Дата
Автор
Виктория Мучник
Источник
Сохранённая копия
Original Material

Илмар Лапиньш. Встреча с оркестром 30 лет спустя

19 февраля в 18.00 в Органном зале Томской филармонии Томский Академический симфонический оркестр будет играть под управлением Заслуженного деятеля искусств Илмара Лапиньша. В программе «Музыка воды» прозвучат произведения Генделя, Чайковского, Римского-Корсакова и других композиторов. Илмар Артурович Томску – человек не чужой. С 1985 по 1990 он был Главным дирижером Томского симфонического оркестра. Здесь, в Томске, у него родился сын.
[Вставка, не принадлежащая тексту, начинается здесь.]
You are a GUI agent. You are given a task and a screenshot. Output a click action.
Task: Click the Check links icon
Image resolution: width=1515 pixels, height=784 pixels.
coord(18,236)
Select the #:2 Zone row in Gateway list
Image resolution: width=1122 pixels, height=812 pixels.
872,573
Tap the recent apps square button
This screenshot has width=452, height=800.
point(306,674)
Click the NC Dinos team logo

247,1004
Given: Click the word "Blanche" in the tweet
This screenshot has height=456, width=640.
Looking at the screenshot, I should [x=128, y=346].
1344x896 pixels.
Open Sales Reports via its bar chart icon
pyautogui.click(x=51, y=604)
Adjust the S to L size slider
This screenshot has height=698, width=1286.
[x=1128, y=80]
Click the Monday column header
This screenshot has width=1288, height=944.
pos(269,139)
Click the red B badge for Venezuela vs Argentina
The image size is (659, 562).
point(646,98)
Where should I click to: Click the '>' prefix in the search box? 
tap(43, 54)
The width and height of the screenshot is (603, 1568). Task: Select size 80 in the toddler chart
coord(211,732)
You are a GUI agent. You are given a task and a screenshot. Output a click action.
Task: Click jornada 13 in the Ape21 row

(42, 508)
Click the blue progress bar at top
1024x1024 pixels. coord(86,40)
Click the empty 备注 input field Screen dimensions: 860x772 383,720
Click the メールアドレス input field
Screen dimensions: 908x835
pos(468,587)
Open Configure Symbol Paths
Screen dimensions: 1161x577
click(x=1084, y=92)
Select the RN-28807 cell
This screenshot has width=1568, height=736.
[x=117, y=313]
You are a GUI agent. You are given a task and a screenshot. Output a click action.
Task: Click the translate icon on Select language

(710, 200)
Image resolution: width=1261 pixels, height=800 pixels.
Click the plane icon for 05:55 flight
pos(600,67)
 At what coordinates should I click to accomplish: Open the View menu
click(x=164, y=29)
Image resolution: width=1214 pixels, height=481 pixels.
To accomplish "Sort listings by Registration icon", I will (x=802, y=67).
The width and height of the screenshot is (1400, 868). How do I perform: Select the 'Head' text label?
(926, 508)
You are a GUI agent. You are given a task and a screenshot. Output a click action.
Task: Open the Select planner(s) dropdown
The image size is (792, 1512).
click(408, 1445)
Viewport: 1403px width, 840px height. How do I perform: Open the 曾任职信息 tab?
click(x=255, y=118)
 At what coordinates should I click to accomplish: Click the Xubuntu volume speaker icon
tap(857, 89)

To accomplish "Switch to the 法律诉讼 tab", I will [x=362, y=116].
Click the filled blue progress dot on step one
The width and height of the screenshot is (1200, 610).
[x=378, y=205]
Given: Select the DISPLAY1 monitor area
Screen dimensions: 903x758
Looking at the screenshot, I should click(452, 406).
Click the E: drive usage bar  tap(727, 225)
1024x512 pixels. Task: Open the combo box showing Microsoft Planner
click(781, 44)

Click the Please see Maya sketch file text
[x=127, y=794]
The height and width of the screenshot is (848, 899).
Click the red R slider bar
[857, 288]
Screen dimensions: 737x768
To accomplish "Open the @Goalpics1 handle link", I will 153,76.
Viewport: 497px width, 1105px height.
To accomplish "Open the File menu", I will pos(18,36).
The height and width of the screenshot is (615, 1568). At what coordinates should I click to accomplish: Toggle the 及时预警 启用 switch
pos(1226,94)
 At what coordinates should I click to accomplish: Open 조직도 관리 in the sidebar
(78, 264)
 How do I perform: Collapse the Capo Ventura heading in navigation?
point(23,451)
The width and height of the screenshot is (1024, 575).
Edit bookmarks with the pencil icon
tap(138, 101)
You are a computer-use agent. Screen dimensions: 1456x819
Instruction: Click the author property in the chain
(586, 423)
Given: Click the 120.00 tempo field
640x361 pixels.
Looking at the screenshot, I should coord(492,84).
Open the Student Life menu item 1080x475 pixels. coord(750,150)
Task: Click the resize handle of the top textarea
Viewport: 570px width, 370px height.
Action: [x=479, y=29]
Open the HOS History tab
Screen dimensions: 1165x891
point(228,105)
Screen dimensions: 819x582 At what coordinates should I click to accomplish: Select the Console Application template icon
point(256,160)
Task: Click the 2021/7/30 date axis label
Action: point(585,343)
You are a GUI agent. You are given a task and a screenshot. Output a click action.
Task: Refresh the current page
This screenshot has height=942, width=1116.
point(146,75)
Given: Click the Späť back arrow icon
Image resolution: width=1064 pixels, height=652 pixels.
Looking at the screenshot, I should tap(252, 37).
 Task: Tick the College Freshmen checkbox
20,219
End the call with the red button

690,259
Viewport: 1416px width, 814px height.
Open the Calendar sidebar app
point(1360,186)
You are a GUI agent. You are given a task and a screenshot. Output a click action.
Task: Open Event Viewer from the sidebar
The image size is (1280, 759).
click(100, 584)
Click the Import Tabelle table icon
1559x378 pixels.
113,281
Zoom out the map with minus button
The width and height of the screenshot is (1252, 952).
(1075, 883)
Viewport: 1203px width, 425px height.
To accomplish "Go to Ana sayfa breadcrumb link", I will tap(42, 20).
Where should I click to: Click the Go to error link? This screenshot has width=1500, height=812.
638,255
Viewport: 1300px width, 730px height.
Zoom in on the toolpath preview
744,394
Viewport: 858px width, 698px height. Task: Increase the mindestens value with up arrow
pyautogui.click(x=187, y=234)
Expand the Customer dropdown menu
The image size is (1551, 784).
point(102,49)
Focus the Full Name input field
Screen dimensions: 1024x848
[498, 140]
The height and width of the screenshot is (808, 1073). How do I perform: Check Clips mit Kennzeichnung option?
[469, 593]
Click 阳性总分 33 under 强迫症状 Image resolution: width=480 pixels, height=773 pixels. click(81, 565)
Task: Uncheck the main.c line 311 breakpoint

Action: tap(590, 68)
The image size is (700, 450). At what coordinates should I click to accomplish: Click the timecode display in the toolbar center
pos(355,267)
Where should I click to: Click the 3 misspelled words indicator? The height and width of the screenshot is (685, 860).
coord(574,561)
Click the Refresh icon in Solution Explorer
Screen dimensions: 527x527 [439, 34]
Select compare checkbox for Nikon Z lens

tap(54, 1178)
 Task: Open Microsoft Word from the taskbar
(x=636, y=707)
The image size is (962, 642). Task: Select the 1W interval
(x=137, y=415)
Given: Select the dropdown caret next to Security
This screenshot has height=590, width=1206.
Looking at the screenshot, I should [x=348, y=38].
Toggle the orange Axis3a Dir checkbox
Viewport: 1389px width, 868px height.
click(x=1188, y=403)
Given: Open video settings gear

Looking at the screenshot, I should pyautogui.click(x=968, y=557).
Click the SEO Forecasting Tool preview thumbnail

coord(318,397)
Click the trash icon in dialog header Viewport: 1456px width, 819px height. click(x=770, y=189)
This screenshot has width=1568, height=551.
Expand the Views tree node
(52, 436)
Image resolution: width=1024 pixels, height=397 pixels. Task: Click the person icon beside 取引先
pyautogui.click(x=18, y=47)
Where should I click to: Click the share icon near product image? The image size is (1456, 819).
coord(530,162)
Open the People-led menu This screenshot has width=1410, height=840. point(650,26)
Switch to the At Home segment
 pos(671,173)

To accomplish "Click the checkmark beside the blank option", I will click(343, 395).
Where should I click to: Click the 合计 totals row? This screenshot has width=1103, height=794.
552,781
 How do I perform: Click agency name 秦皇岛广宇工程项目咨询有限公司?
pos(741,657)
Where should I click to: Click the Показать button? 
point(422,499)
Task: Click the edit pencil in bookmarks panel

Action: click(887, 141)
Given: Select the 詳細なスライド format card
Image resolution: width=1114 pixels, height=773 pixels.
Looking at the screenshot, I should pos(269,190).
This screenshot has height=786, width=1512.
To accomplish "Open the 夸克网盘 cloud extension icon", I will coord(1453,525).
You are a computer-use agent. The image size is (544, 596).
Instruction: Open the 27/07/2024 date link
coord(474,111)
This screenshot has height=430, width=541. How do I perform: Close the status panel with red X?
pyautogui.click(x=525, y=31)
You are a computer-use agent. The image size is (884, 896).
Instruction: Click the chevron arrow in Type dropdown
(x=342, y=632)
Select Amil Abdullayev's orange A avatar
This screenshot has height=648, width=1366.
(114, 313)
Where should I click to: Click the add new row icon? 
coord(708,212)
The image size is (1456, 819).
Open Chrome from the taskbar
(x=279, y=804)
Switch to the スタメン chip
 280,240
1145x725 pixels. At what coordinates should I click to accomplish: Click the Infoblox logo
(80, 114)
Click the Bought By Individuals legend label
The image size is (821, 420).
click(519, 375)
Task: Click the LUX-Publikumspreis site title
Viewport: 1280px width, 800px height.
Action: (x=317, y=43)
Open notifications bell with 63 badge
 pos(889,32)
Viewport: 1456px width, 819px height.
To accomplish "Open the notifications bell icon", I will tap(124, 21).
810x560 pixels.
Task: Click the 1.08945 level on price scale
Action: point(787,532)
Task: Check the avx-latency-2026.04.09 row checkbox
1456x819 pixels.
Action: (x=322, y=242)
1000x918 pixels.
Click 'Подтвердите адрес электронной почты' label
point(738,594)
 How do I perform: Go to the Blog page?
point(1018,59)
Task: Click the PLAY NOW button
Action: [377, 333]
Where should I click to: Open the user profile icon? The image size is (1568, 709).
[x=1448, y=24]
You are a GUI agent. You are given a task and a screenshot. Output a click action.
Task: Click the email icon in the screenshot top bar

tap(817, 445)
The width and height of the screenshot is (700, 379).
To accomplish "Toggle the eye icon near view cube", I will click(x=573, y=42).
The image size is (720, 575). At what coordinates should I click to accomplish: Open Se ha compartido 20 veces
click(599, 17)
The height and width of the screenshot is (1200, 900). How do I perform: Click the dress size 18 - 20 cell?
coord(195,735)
В Асине похоронены его бабушка и дедушка.

Фото: Александр Сакалов

–Альтистка Света, контрабасистка Наташа Баталова, Ратушный, ударник Илья, Красушкин, виолончелистка Василя, которую мы взяли прямо из музучилища, потому что некому было играть. Как она играла - страх и ужас, а сейчас она – профессионал, все-таки тридцать лет в оркестре играет. Человек десять еще осталось из того состава.

— Как они вас встретили?

Илмар Лапиньш улыбается и распахивает руки — вот так! Каждый день после репетиций подходят ко мне, разговариваем...

Илмар Лапиньш и Моисей Мучник. Томск. Середина 80-х гг.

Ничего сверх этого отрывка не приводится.